Gargantuan debt spending, printing of money, loan guarantees, tax breaks and even direct payments to workers are all in the highly unorthodox mix.

AFPsurveys the latest responses by major economies as COVID-19 has spread from China to infect the rest of the world, making a global recession all but inevitable:

BREAKING TABOOS

Germany, the European Union's toughest fiscal hardliner, now recognises that extraordinary times call for extraordinary measures.

On Monday, Berlin said it would abandon its constitutional debt limits and raise 156 billion euros (US$168 billion) in new borrowing in a bid to stop Europe's largest economy from going under.

A few weeks ago, Britain was anticipating a free-market future outside the EU but it is now resorting to levels of State intervention unseen since World War II.

The Government rolled out a series of extra measures on Friday, including direct grants to cover up to 80 per cent of the wages of employees who have been temporarily laid off, as it ordered cafes, pubs and restaurants to close entirely.

France, which is already on lockdown, is vowing to let no company go under as it too embarks on a massive programme of intervention to safeguard jobs.

Clearing the way, the EU has suspended limits on members' debt and deficit levels.

That is a particular relief to Italy, which has overtaken China to register the most deaths from COVID-19.

Backed by France, Italy wants the EU to breach the ultimate taboo by allowing Eurozone members to pool their debts and issue so-called coronabonds.

Germany — which fiercely opposed such a radical step during the Eurozone debt crisis — is now not ruling it out.

NOT SO FAST

While Europe vows to do whatever it takes, US lawmakers failed on Sunday to agree on a trillion US-dollar emergency package to shore up the crumbling American economy.

The package — likely the largest federal intervention in US history — would cushion the blow for households and backstop ailing businesses. It would also likely send the federal deficit soaring.

But Democrats said the plan pushed by President Donald Trump's Republicans failed adequately to protect millions of workers or the under-equipped health care system.
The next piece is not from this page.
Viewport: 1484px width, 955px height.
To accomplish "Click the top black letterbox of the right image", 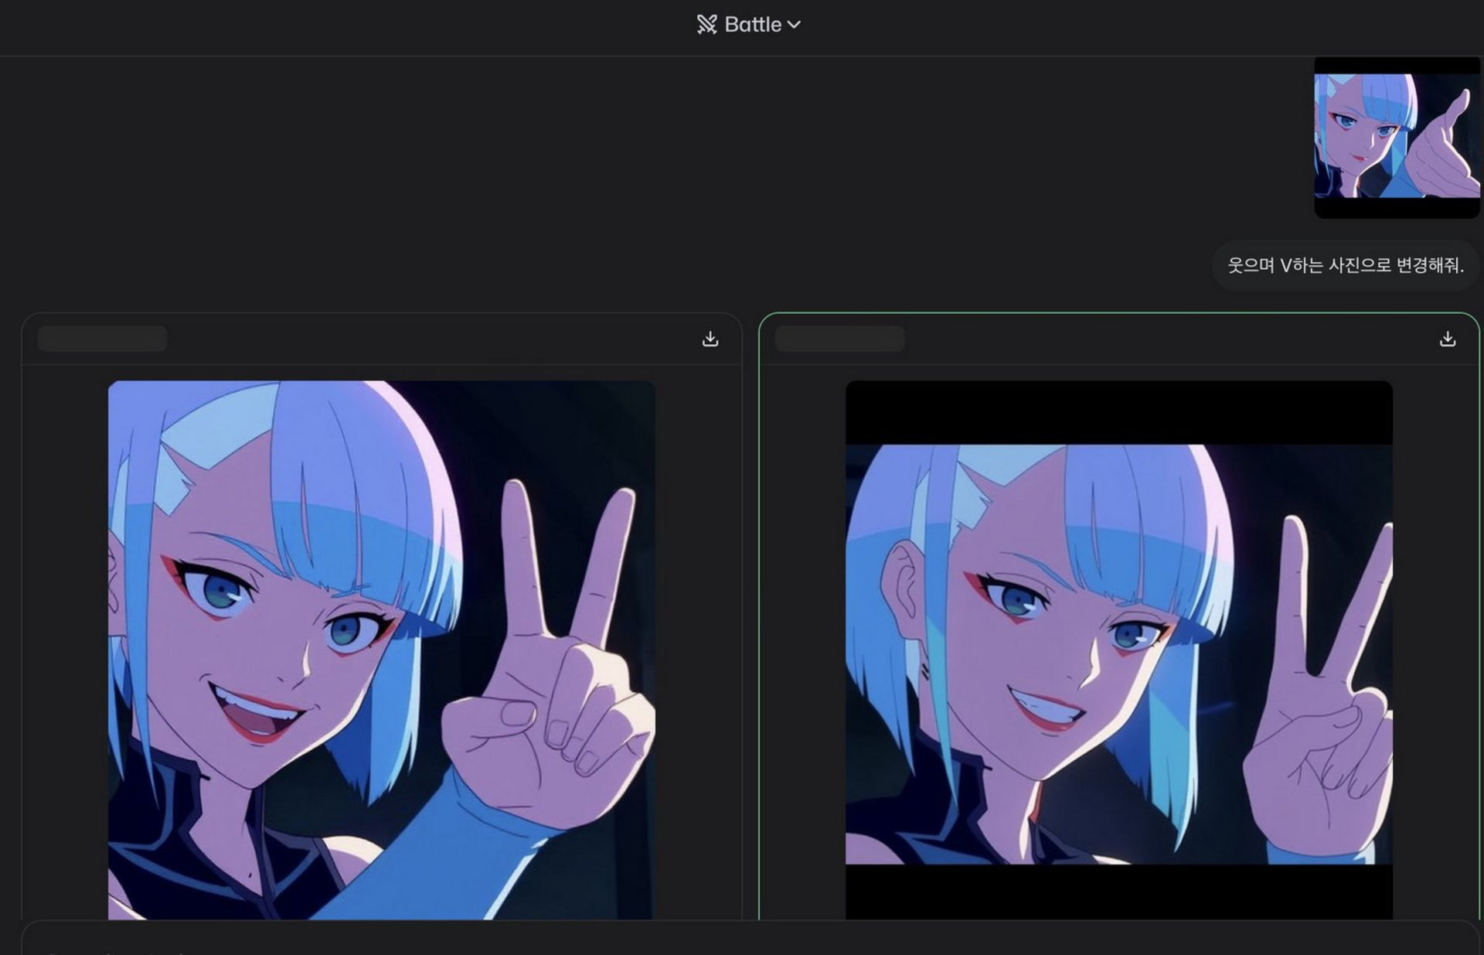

A separate package from US financial overseers, including the Federal Reserve, would provide a stunning US$4-trillion in liquidity to juice up the economy.

Measures agreed already include US$100 billion directed at paid sick leave and expanded unemployment benefits, which Trump signed into law last week.

CENTRAL BANKS CENTRALISE

The Fed has issued a near-daily series of announcements to reassure panic-stricken markets and keep dollars flowing, in addition to slashing its main lending rate to near zero.
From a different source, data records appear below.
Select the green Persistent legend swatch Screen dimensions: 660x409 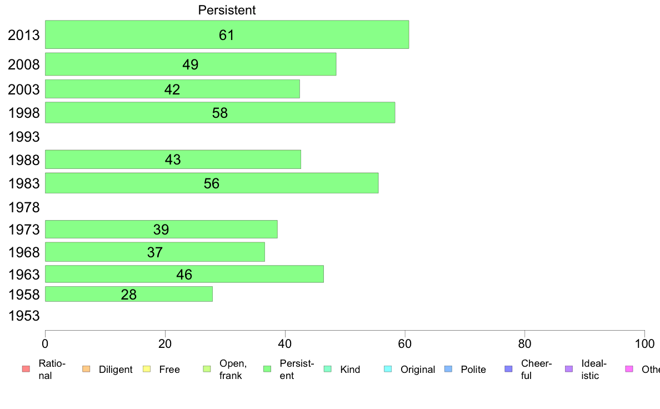tap(267, 369)
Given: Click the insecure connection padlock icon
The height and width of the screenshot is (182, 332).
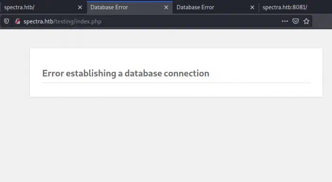Looking at the screenshot, I should coord(18,21).
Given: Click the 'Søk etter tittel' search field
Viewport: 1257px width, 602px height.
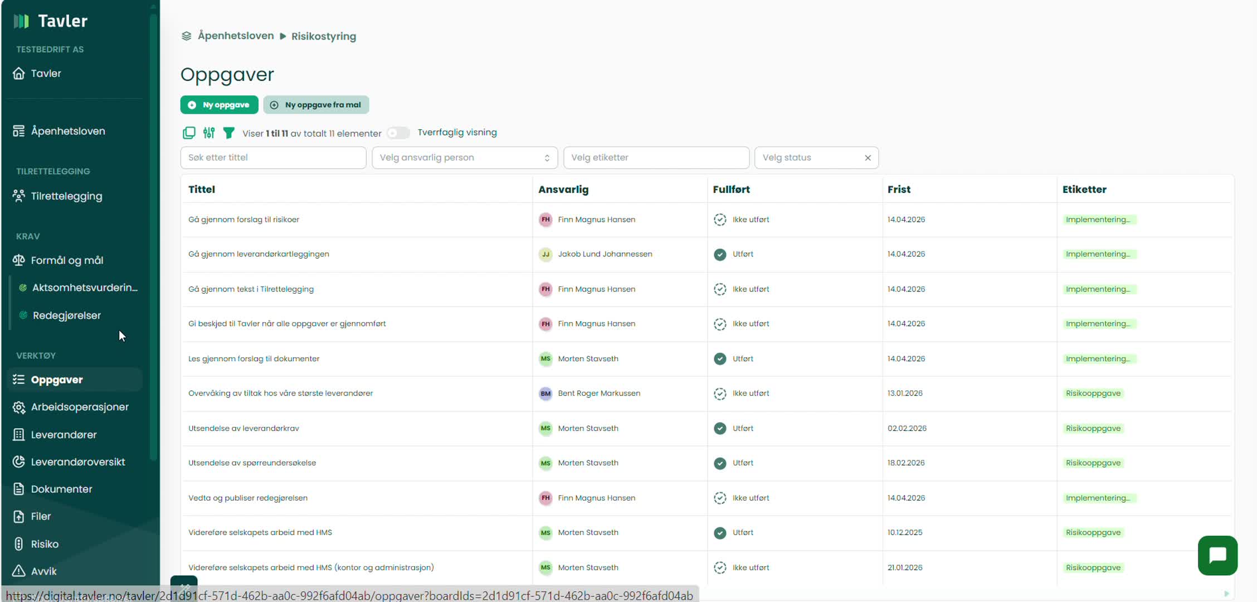Looking at the screenshot, I should (273, 158).
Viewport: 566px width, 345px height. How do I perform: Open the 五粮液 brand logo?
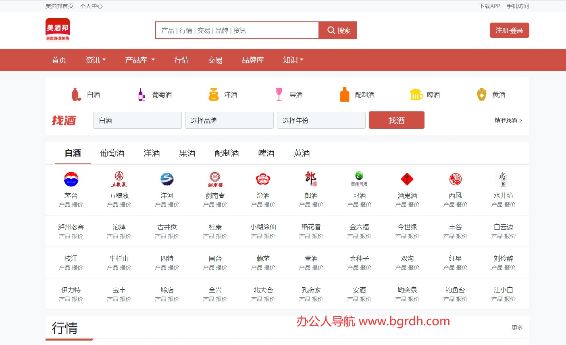[x=119, y=179]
On Monday, the US central bank vowed to buy unlimited amounts of government debt — akin to printing money — and offered to lend directly to small and medium-sized firms.

The European Central Bank, after being criticised for keeping interest rates on hold, last week announced a 750-billion euro scheme to buy government and corporate bonds, so circulating huge amounts of cheap cash.
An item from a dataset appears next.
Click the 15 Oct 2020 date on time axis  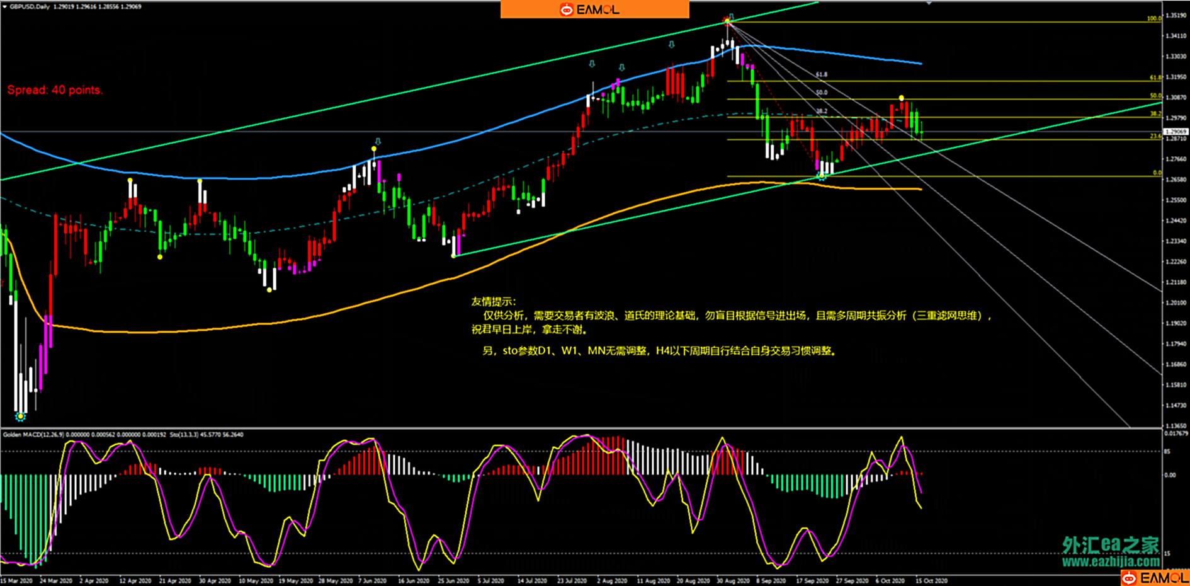click(x=931, y=580)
The Fed and ECB have joined other central banks in enhancing currency swaps to maintain a plentiful supply of dollars running through seized-up credit markets.

MISSING IN ACTION

So far, global bodies such as the G7 and G20 have yet to forge a collective response to fight the pandemic and help poorer nations who lack the borrowing capacity of their richer peers.

Angel Gurria, secretary general of the Organisation for Economic Co-operation and Development (OECD), said at the weekend that needs to change “to avoid a protracted recession”.

He called for a “sizeable, credible, internationally coordinated effort” bigger than even the 1930s New Deal and the Marshall Plan, which rebuilt Europe after World War II.

Saudi Arabia, which holds the G20 presidency, has called for a videoconference summit of leaders this week.